Sunday, October 31, 2004

It has become commonplace to talk about the "post-9/11" world. Whole forests of trees have likely been cut down to supply the reams of newsprint about how "September 11, 2001 changed everything for Americans." But E.J. Dionne, Jr. reminds us, in his Washington Post piece today, that the American political landscape was radically transformed almost a year before those planes hit the World Trade Center and the Pentagon. Four years after Al Gore won the popular vote by 540,000 votes and George W. Bush was declared the President by the Supreme Court, voting for president has become a daunting process filled with fears of voter fraud on the Republican side and voter intimidation on the Democratic side.

It wasn't always this way. Voting used to be, in the 19th century, a relatively simple process; in many cases, there weren't even laws requiring people to register before they could vote. The flip side of this, of course, is that large sections of the population were not allowed to vote at all. Women were not fully enfranchised until 1920, and African-Americans could not vote in any meaningful sense until 1965, when the Voting Rights Act was passed. But for those Americans who could vote, the process of voting was much more open, much easier, and much more encouraging of participation.

Once these previously excluded groups gained the right to vote, registration laws and other restrictive voting rules began to be passed, in large part to make it more difficult for previously disenfranchised people to vote. The 2000 election just made this state of affairs that much worse.

Aside from the very real threat to democracy in the United States, the transformation of a basic civic right and responsibility into a nightmare of voting challenges and lawsuits calls into question America's credibility when we invade other countries to bring them "democracy" and the "right to free and fair elections."

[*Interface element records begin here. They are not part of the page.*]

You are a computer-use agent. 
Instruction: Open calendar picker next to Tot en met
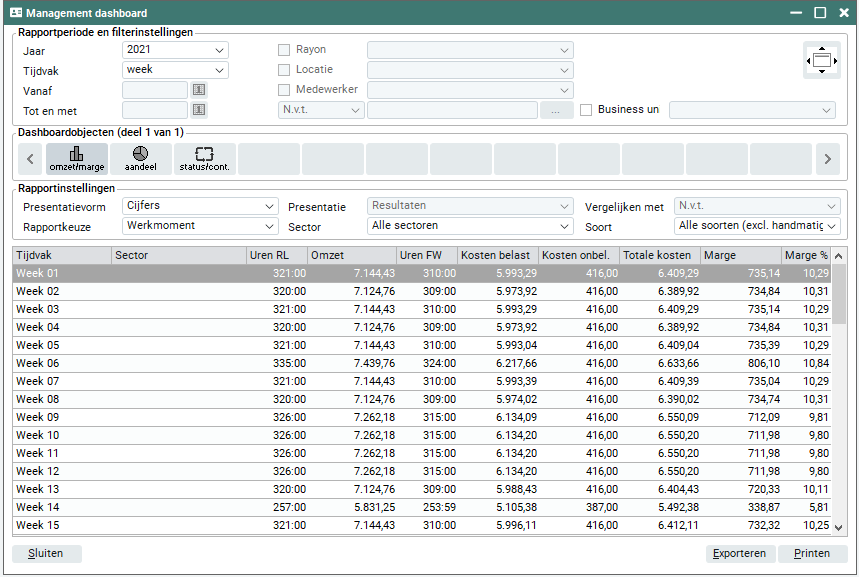[200, 110]
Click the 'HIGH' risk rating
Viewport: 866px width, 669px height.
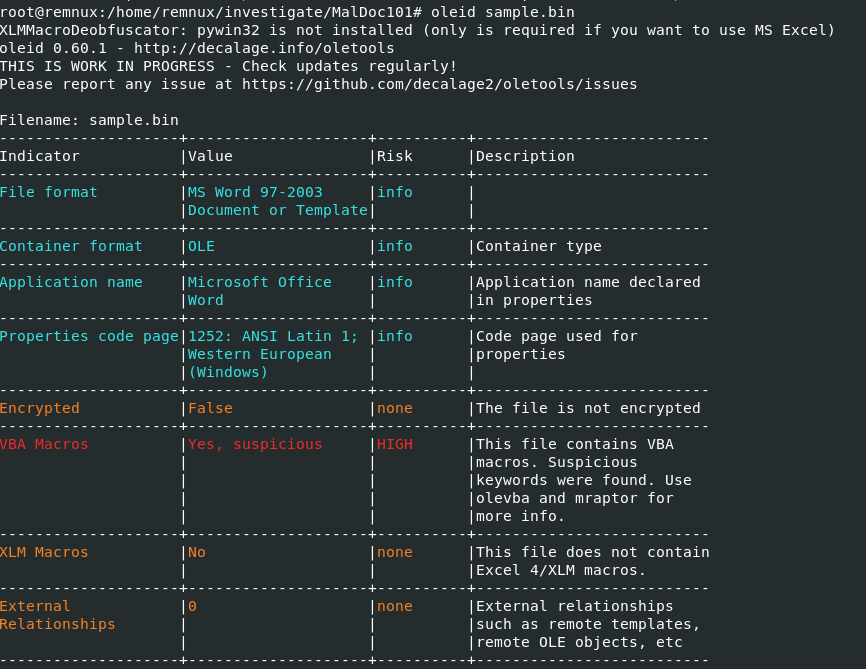coord(394,444)
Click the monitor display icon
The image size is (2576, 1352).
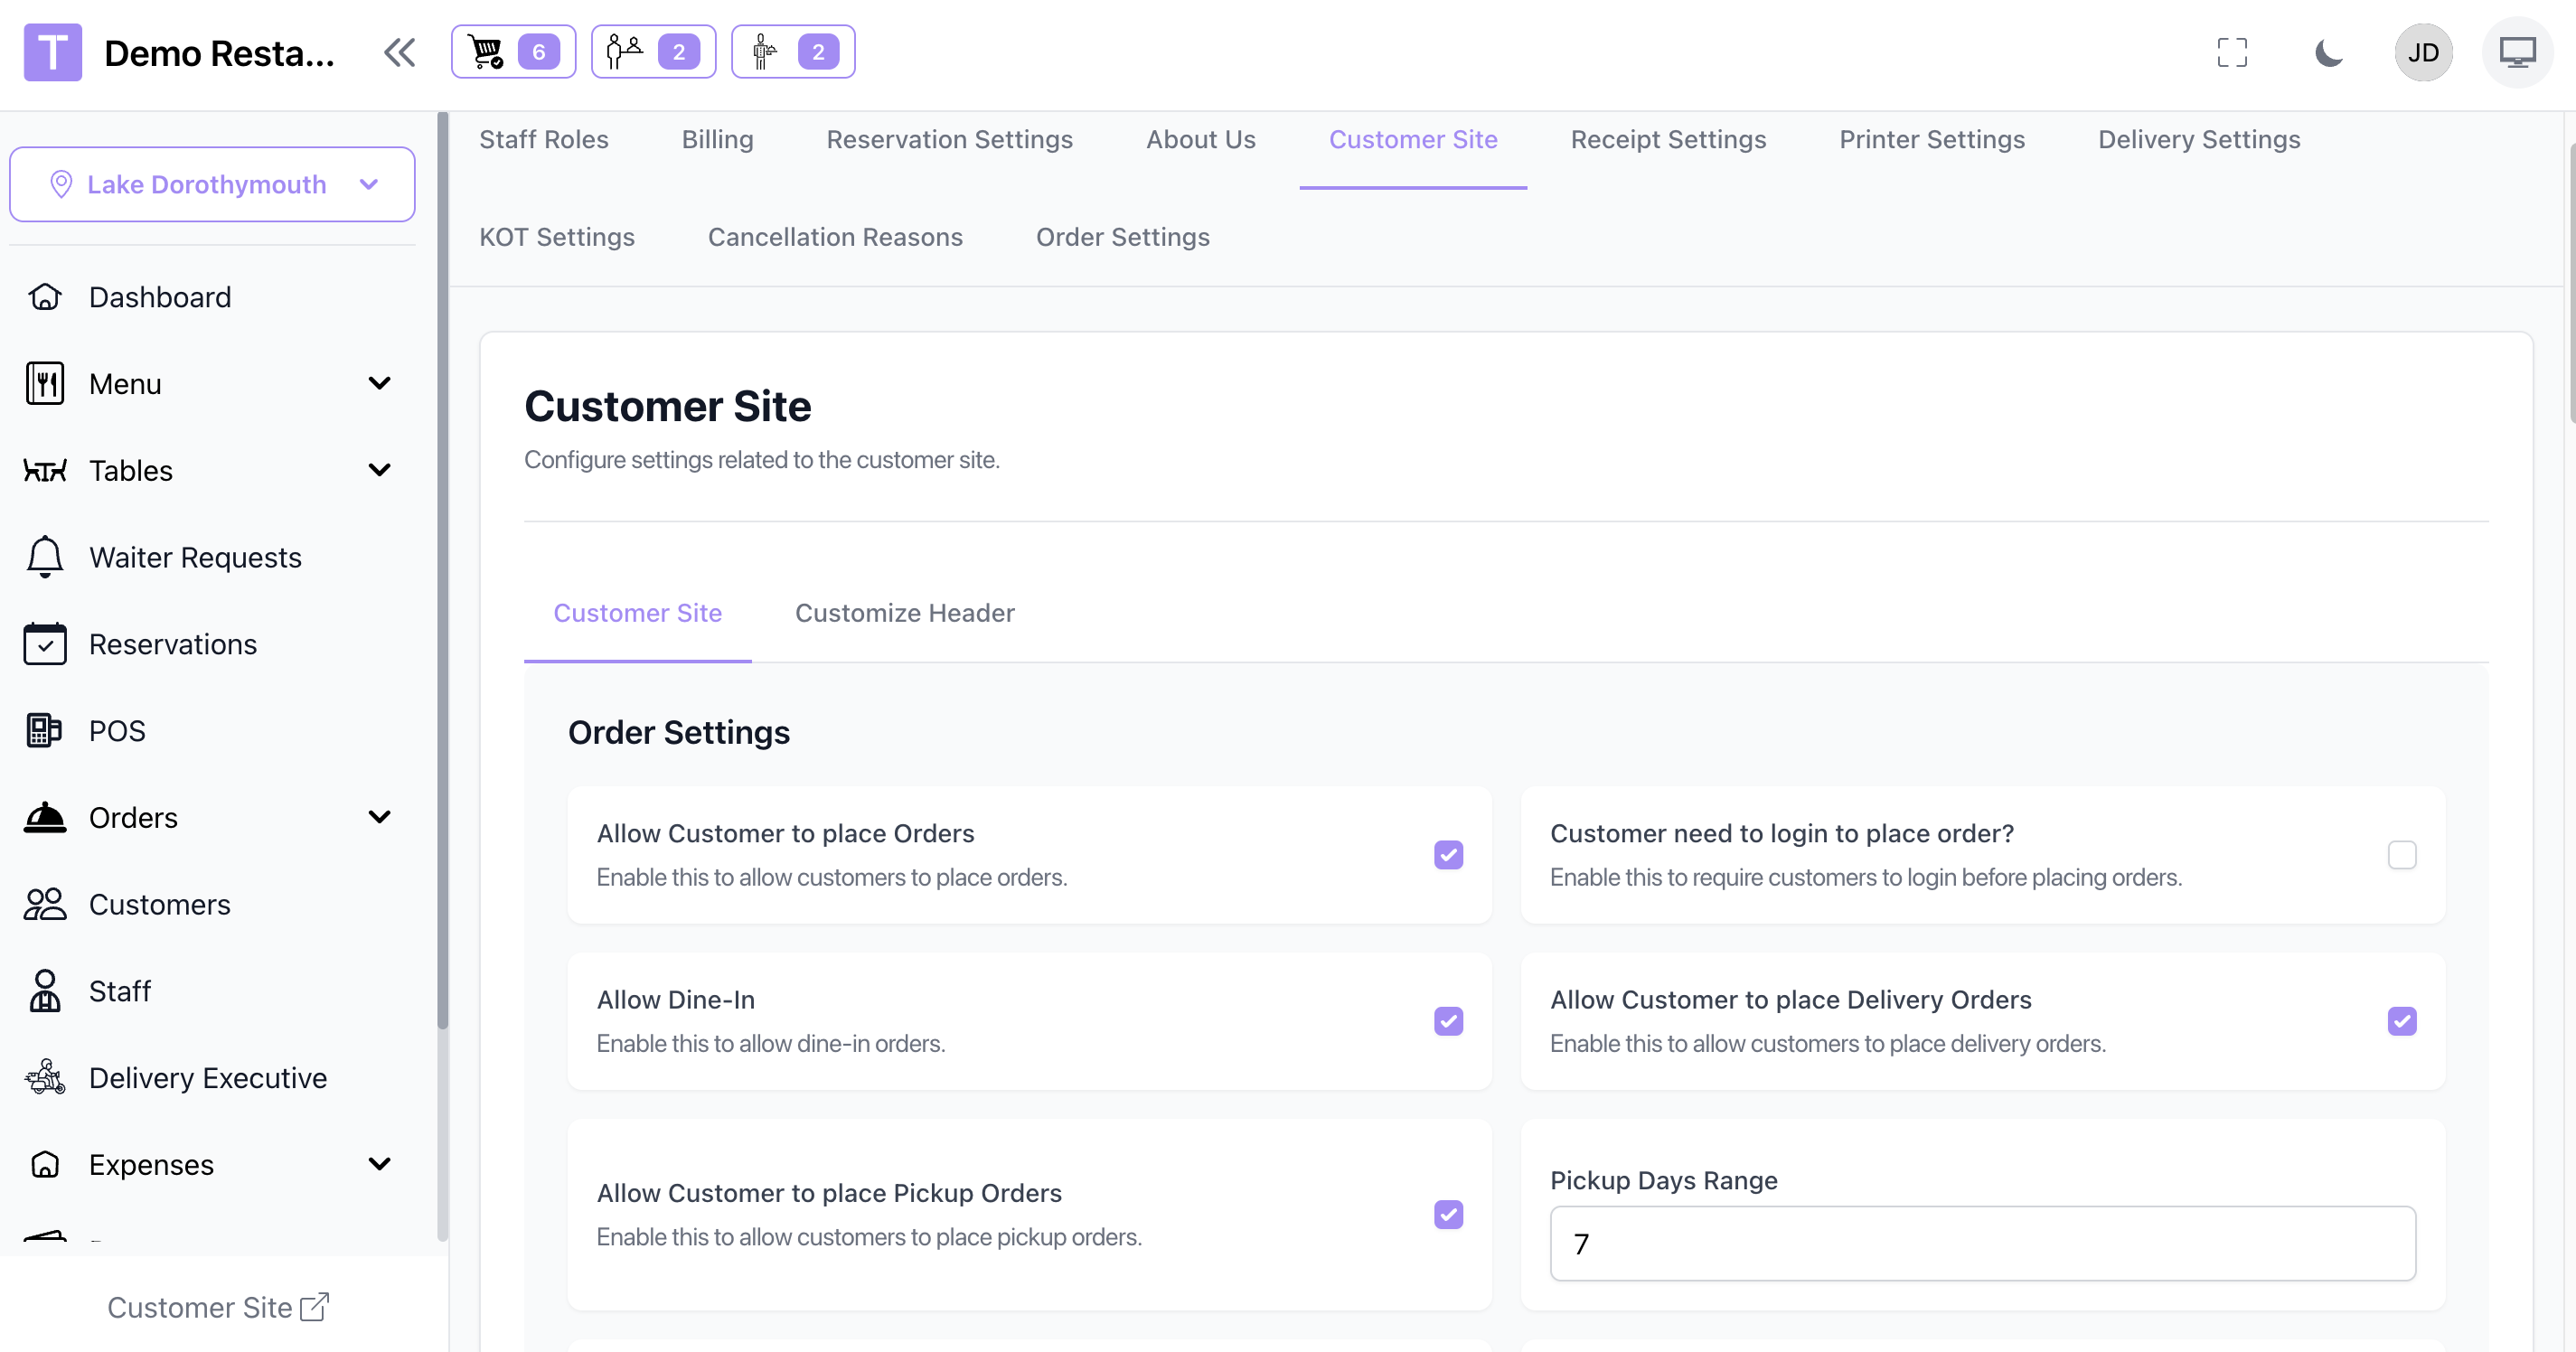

For the short term, Dionne says, there is not much we can do except pray that this election does not end up in the Supreme Court too. For the long term, though, Dionne has four suggestions:

  • Enact standard, uniform rules for federal elections. It's absurd to have a crazy quilt of different voting rules in each state when we're electing someone who will govern the entire nation.
  • Modify or extend voting hours to be more in synch with how Americans live and work in contemporary society. Early voting, 24-hour voting, and weekend voting are just some of the ways this could be done.
  • Rethink electronic voting. A mode of voting that does not leave a paper trail is an invitation for disaster.
  • Dump the electoral college and elect the president of the United States by popular vote. Appointing "electors" to vote for the people is a relic of an 18th century concept that assumed only wealthy white men were intellectually equipped to cast ballots. That kind of thinking has no place in 21st century America.